Written task: Format the lines from the one containing "Image resolution: width=907" through the end of the lines as a numbered list, leaving out any blank lines.

Material provided:
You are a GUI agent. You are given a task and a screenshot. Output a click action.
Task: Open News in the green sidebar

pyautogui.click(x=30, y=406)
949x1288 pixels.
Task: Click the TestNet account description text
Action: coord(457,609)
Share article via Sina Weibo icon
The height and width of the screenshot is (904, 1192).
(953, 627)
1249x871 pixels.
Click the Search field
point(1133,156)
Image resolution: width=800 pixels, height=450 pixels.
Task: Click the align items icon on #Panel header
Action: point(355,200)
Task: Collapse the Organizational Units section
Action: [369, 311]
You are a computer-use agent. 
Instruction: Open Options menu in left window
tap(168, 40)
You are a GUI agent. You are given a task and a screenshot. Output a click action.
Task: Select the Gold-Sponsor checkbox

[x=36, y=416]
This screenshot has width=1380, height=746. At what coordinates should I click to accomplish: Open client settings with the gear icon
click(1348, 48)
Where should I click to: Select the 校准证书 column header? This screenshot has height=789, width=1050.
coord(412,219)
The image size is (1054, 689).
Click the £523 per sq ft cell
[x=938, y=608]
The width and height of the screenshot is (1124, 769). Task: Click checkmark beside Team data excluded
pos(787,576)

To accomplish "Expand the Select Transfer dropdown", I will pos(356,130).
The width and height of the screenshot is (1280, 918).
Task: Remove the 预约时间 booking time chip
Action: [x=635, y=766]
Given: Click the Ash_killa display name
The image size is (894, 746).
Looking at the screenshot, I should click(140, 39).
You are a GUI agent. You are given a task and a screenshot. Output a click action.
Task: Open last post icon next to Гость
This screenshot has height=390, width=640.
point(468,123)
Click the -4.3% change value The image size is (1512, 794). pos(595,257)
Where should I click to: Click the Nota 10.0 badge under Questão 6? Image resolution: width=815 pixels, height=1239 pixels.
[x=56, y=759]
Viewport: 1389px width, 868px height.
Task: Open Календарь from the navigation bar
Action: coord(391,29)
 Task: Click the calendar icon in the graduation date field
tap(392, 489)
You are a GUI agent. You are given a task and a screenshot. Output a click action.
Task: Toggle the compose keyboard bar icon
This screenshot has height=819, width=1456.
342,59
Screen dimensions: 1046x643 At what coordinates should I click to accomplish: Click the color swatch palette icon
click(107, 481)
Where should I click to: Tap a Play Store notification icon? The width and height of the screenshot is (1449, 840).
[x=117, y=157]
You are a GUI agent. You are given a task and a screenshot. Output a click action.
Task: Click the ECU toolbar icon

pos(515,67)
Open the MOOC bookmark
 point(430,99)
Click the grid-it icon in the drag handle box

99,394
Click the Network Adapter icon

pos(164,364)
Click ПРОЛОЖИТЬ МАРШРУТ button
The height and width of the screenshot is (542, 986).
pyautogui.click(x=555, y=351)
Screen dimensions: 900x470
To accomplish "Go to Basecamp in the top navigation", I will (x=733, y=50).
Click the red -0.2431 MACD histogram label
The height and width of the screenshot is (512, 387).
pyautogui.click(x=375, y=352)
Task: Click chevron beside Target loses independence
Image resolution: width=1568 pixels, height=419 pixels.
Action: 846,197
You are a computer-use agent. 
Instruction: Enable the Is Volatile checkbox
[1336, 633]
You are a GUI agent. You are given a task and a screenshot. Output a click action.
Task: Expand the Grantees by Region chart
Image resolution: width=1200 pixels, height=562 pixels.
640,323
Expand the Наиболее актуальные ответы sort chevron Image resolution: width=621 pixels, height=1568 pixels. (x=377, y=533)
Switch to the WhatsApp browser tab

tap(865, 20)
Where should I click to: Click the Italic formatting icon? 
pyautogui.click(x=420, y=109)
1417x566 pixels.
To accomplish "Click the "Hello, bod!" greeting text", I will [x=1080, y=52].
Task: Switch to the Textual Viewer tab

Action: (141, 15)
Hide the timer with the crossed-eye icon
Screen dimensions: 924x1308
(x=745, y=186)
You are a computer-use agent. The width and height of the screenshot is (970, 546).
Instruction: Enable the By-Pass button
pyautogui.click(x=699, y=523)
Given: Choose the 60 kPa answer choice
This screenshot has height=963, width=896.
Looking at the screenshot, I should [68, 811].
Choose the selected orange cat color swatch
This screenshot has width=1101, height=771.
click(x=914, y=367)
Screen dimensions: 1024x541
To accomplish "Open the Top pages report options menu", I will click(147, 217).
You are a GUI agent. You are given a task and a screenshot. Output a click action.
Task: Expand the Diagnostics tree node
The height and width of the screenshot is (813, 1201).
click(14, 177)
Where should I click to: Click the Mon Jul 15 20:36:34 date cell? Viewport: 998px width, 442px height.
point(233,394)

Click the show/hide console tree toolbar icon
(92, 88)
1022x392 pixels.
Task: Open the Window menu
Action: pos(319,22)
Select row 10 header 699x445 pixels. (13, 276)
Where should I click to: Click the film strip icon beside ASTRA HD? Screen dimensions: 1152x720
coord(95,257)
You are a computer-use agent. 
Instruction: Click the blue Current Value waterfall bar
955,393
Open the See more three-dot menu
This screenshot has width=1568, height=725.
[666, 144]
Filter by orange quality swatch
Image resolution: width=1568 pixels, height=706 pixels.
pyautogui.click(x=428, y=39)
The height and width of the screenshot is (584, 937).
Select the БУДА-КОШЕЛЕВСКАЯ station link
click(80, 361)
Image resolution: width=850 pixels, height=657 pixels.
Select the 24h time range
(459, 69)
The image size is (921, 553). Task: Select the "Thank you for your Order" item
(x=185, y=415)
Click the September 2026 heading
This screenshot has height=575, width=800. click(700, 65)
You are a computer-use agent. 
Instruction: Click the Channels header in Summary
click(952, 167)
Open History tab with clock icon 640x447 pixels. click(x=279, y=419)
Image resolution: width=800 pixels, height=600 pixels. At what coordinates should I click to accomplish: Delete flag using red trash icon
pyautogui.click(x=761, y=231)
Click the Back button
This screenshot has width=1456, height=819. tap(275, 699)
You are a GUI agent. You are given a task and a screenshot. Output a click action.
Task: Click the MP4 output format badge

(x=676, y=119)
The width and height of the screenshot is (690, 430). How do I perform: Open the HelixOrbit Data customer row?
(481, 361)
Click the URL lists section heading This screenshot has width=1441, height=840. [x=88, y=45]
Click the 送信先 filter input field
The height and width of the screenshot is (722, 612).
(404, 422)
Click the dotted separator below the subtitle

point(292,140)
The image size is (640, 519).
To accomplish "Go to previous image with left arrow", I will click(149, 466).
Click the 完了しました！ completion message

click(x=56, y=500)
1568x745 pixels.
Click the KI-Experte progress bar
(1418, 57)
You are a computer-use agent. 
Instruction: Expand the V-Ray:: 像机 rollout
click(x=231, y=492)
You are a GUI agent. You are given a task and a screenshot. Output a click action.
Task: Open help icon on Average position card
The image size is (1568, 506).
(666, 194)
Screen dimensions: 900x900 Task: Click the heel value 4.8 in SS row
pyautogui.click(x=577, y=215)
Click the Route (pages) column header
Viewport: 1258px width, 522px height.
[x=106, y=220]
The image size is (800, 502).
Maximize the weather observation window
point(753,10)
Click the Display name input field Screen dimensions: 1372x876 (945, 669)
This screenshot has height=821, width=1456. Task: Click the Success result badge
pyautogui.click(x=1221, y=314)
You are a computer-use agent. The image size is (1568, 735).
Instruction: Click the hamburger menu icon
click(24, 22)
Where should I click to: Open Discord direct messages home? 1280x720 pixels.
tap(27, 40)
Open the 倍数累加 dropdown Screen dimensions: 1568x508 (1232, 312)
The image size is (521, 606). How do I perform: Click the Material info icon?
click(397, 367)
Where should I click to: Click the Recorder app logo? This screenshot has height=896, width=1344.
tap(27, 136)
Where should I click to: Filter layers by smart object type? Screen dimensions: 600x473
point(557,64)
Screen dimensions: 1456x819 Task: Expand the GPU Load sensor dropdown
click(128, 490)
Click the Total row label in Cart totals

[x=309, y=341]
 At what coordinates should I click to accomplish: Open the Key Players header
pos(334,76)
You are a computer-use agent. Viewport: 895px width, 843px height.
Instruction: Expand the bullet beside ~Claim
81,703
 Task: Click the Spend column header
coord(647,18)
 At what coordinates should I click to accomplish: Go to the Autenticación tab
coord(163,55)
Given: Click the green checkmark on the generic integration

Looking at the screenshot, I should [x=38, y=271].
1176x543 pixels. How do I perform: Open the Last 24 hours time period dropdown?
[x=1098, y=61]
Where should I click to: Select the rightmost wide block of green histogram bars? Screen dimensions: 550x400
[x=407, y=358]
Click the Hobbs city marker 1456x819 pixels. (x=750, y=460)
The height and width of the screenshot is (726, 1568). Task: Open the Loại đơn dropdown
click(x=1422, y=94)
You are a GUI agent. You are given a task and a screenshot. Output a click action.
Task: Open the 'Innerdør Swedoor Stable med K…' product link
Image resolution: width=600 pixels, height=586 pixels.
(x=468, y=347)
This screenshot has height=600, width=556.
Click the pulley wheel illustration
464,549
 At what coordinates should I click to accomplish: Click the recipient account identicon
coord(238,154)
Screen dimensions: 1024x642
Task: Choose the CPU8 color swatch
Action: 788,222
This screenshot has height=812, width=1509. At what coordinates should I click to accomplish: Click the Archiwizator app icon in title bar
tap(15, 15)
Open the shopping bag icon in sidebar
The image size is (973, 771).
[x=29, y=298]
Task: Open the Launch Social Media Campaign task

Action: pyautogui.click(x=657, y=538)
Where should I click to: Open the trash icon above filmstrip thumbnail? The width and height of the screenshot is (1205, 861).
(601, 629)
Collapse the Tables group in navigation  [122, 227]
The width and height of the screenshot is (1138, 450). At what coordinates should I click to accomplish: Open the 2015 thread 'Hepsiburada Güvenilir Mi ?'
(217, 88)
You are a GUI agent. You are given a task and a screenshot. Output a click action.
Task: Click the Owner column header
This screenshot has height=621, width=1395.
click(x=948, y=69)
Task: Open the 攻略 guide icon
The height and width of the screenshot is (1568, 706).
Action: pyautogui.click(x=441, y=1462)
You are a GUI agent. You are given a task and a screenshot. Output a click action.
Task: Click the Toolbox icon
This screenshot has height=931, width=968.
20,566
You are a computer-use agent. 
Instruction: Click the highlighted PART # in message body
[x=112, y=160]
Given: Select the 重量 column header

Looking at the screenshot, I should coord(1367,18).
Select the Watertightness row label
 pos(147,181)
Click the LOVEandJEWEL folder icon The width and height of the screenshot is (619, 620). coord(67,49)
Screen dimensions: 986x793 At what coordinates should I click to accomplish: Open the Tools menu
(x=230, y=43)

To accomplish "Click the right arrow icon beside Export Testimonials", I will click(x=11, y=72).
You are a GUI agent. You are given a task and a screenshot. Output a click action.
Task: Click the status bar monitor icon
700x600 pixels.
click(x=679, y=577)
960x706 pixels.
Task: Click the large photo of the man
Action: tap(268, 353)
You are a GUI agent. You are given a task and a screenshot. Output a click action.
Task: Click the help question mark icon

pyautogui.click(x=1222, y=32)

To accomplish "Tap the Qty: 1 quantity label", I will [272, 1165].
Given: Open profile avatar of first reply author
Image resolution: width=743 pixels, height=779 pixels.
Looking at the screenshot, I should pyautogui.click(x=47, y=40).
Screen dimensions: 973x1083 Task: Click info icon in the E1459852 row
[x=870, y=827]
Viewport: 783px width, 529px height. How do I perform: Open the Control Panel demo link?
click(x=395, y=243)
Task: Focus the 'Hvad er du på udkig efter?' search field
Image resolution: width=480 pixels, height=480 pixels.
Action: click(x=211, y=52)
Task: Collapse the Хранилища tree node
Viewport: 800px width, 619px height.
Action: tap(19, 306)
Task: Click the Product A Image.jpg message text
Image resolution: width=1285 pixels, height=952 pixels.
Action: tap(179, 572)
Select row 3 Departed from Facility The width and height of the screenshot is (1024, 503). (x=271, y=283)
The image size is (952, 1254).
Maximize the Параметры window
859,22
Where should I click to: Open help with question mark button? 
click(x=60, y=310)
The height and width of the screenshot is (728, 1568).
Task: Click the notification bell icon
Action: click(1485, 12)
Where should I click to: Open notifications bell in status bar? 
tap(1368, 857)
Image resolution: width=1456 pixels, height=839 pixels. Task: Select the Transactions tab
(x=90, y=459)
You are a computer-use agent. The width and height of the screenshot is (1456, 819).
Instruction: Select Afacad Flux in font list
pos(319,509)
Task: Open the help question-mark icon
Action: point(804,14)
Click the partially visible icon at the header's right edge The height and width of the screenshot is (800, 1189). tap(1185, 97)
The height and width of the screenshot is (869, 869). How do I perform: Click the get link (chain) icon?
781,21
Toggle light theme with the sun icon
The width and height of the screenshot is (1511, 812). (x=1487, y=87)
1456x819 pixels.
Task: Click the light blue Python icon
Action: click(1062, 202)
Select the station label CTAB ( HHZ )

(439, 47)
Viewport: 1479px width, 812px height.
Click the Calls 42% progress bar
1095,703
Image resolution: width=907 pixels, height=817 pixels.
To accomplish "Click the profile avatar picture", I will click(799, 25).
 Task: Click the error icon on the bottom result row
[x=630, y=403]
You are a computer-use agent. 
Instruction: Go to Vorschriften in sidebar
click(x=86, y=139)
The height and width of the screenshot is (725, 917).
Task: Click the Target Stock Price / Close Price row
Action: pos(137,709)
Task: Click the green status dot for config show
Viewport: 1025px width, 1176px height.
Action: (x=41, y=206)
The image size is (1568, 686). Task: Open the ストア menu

Response to this task:
1. Image resolution: width=907 pixels, height=817 pixels.
2. To accomplish "Click the profile avatar picture", I will click(799, 25).
3.  Task: Click the error icon on the bottom result row
4. [x=630, y=403]
5. You are a computer-use agent. 
6. Instruction: Go to Vorschriften in sidebar
7. click(x=86, y=139)
8. The height and width of the screenshot is (725, 917).
9. Task: Click the Target Stock Price / Close Price row
10. Action: pos(137,709)
11. Task: Click the green status dot for config show
12. Viewport: 1025px width, 1176px height.
13. Action: (x=41, y=206)
14. The image size is (1568, 686). Task: Open the ストア menu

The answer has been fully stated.